Operationally, this vulnerability poses significant risks to organizations deploying affected Snapdragon-based devices in automotive, industrial, and mobile environments where wireless connectivity is essential. The potential for information disclosure in automotive systems could compromise vehicle security features and driver data privacy, while industrial IoT deployments might expose sensitive operational data or control system information. Mobile device users face risks of credential exposure or system instability when connecting to malicious wireless networks. The vulnerability's presence in wired infrastructure components suggests potential impacts on network security and data integrity across enterprise environments. Attackers could leverage this vulnerability to perform passive reconnaissance by analyzing memory contents from affected systems, potentially gathering intelligence for more targeted attacks. The exploitation requires wireless network access and knowledge of specific wireless frame construction, making it moderately accessible to threat actors with appropriate technical capabilities. The vulnerability's persistence across multiple product categories indicates that organizations must implement comprehensive mitigation strategies across their entire wireless ecosystem.
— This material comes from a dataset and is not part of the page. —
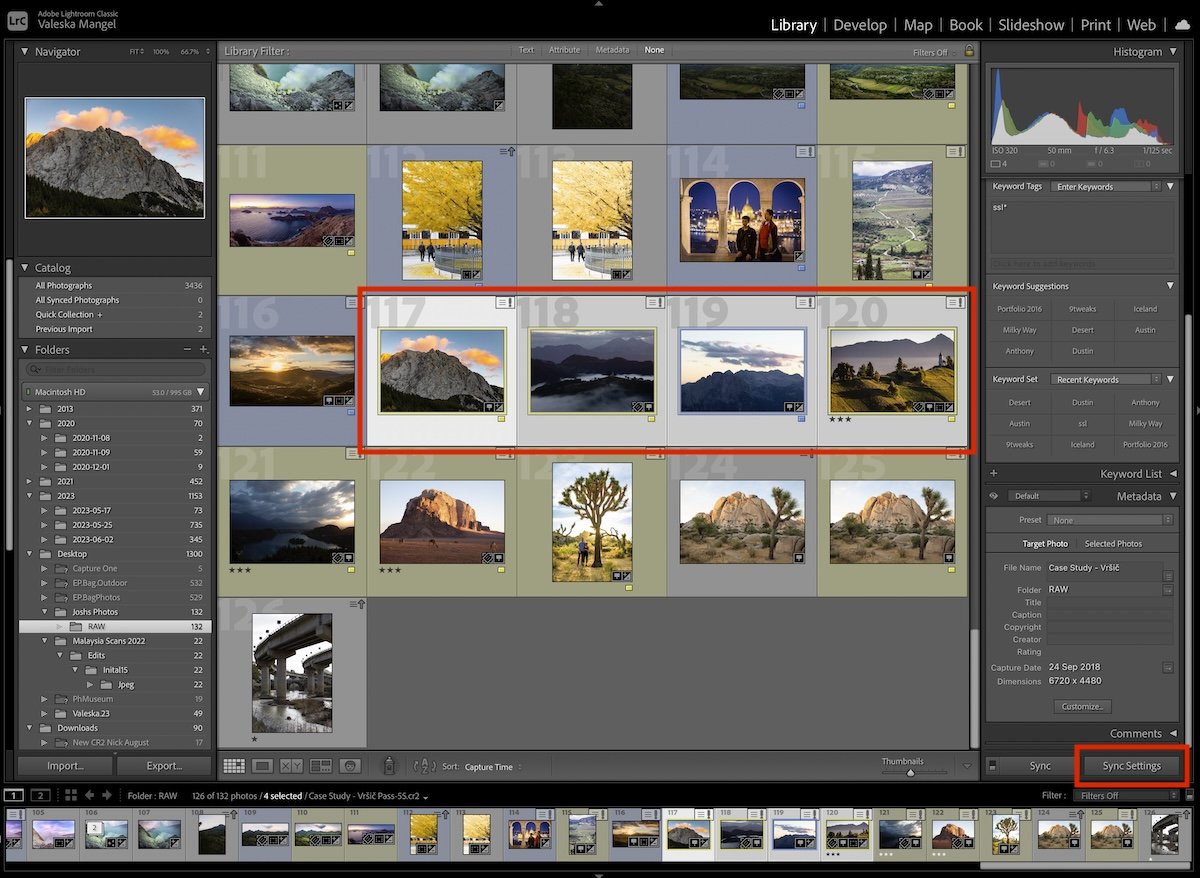Open the Recent Keywords keyword set dropdown
Image resolution: width=1200 pixels, height=878 pixels.
click(1108, 379)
Mitigation strategies should focus on firmware updates from Qualcomm that address the pointer validation logic in FILS indication IE processing. Organizations must prioritize patch management for all affected Snapdragon-based devices, particularly those deployed in critical infrastructure or automotive environments. Network administrators should implement monitoring solutions to detect anomalous wireless frame patterns that might indicate exploitation attempts. Additional protective measures include network segmentation to limit wireless access to critical systems and implementation of wireless intrusion detection systems that can identify malformed FILS indication IEs. Device manufacturers should enhance input validation procedures in wireless protocol implementations and conduct thorough security testing of parsing logic for all information elements. The vulnerability highlights the importance of robust bounds checking in wireless protocol implementations and the necessity of comprehensive security testing for network protocol processing code. Organizations should also consider implementing runtime protection mechanisms such as address space layout randomization and stack canaries to reduce the effectiveness of potential exploitation attempts. Regular security assessments of wireless communication systems are essential to identify similar validation flaws in other protocol elements and maintain overall network security posture.